After the usual chitchat Garry told me - and his listeners - that the previous week he had occasion to phone his telecommunications company and was kept waiting for the call centre to answer for 67 minutes. You got it - more than an hour!
Garry named the company on air. I'm not about to here because I honestly believe it could have been any of them, so bad has the telecommunications industry's customer service become.
Back in 2004 Minister Swain took the industry to task about its sluggishness in dealing with customer complaints. He threatened to regulate, enforcing an industry specific complaints authority like those operating in banking and electricity. TUANZ at the time sided with the industry and asked for an industry-driven scheme in preference to a regulated one. Its been on its way via the Telecommunications Carriers Forum ever since and it will be a good scheme, but its taking far, far, far too long.

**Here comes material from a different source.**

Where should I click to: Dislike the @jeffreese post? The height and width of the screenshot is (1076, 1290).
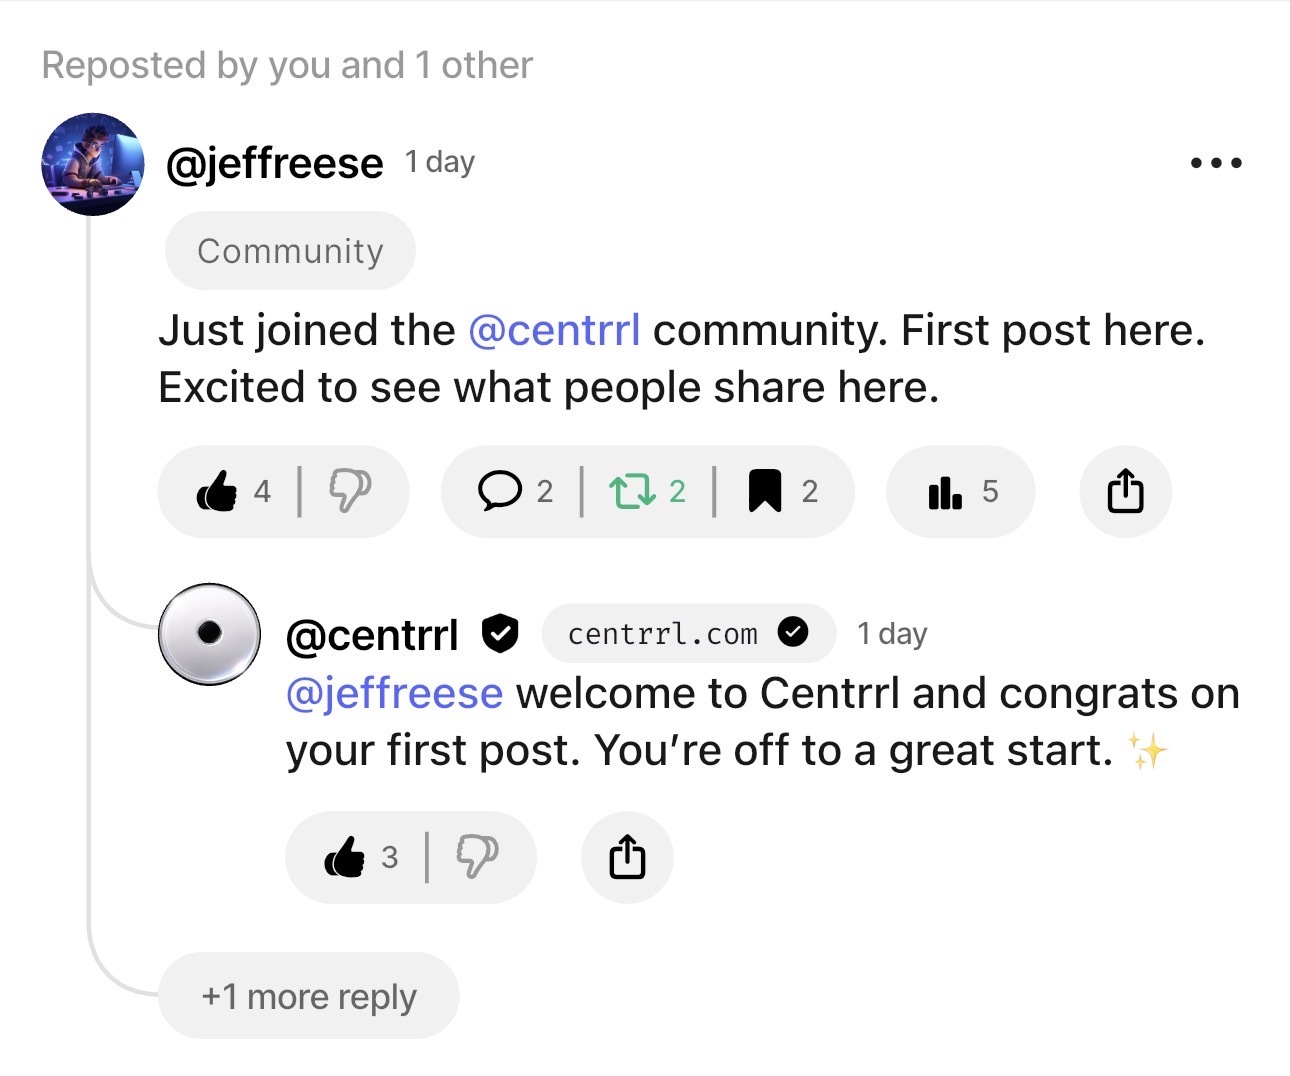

Even longer, you might say, than you wait "on hold" for a typical carrier's contact centre to answer!
Delays like this are unacceptable in any sector - they show contempt for the caller and wreck the nice warm fuzzy feeling the marketing departments try so hard to engender. In utility industries - where people's lives and businesses are often "on hold" with them and where there is a great imbalance of power between buyer and seller - companies have a special responsibility to be easily contactable.
The TCF needs to accelerate its work, and the phone companies MUST pay attention to waiting times for contact centres. This kind of experience shows the industry in a very bad light indeed.